Ademais, o réu só pode ser considerado culpado caso estejam presentes, e não restem dúvidas acerca da materialidade e da autoria do fato criminoso, pois havendo qualquer dúvida que seja, o réu deverá ser absolvido, nos termos do artigo 386, incisos II, V e VII, do código de processo penal.
Em outras palavras, para que o réu possa ser considerado culpado, a sentença deve ser definitiva (irrecorrível), bem como não devem haver dúvidas acerca da materialidade e autoria do fato delituoso, devendo haver, portanto, provas suficientes para embasar a condenação do réu, pois só assim, a presunção de inocência poderá ser afastada integralmente.
Sabe-se que o processo penal é instaurado na tentativa de se esclarecer um suposto fato criminoso. Sendo assim, e para que isso ocorra, buscam-se elementos mínimos para que se possa legitimar e substanciar uma futura denúncia contra o suposto autor do fato.
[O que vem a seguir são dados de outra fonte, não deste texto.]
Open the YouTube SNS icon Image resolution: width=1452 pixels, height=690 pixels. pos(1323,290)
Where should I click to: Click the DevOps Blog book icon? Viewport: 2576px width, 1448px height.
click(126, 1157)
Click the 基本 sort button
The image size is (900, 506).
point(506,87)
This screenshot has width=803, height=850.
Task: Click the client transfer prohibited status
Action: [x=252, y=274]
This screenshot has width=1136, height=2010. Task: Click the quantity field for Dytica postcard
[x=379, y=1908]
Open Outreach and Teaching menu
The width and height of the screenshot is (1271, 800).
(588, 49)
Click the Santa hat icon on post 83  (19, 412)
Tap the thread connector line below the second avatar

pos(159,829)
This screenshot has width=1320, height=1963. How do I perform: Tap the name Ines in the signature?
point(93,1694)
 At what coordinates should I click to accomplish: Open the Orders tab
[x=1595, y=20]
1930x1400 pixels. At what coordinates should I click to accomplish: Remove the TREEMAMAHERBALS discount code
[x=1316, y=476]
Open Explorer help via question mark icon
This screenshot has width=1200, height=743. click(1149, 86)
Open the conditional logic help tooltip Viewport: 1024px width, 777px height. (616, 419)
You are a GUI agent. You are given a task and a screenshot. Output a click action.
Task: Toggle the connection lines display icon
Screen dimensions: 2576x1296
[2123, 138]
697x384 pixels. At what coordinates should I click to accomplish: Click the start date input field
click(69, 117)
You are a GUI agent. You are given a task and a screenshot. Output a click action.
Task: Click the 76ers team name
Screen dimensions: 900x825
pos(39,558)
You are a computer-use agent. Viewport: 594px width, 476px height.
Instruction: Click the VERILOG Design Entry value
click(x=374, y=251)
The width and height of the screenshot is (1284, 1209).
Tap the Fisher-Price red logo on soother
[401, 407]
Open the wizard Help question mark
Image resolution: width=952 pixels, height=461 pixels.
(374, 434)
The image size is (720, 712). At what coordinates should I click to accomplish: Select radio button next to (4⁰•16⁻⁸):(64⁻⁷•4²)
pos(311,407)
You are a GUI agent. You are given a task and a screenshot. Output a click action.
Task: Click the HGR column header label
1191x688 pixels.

Nesse diapasão, os órgãos acusatórios (MP e polícia), que fazem parte da estrutura estatal, detém uma aparelhagem específica, voltada à busca pela prova, o que facilita a propositura da ação penal.
Sendo inegável, portanto, a disparidade de forças entre a acusação e defesa, uma vez que aquela detém toda a aparelhagem estatal a seu favor, o que nos mostra um desequilíbrio.
É notória, portanto, a disparidade entre acusação e defesa. A defesa é a parte hipossuficiente nesta relação, e por este motivo, exige-se que a presunção de inocência seja descaracterizada, ao longo do processo, para que ao final, o réu possa ser considerado culpado, desde que não restem dúvidas; devendo haver, portanto, certeza para que possa ser proferida a condenação.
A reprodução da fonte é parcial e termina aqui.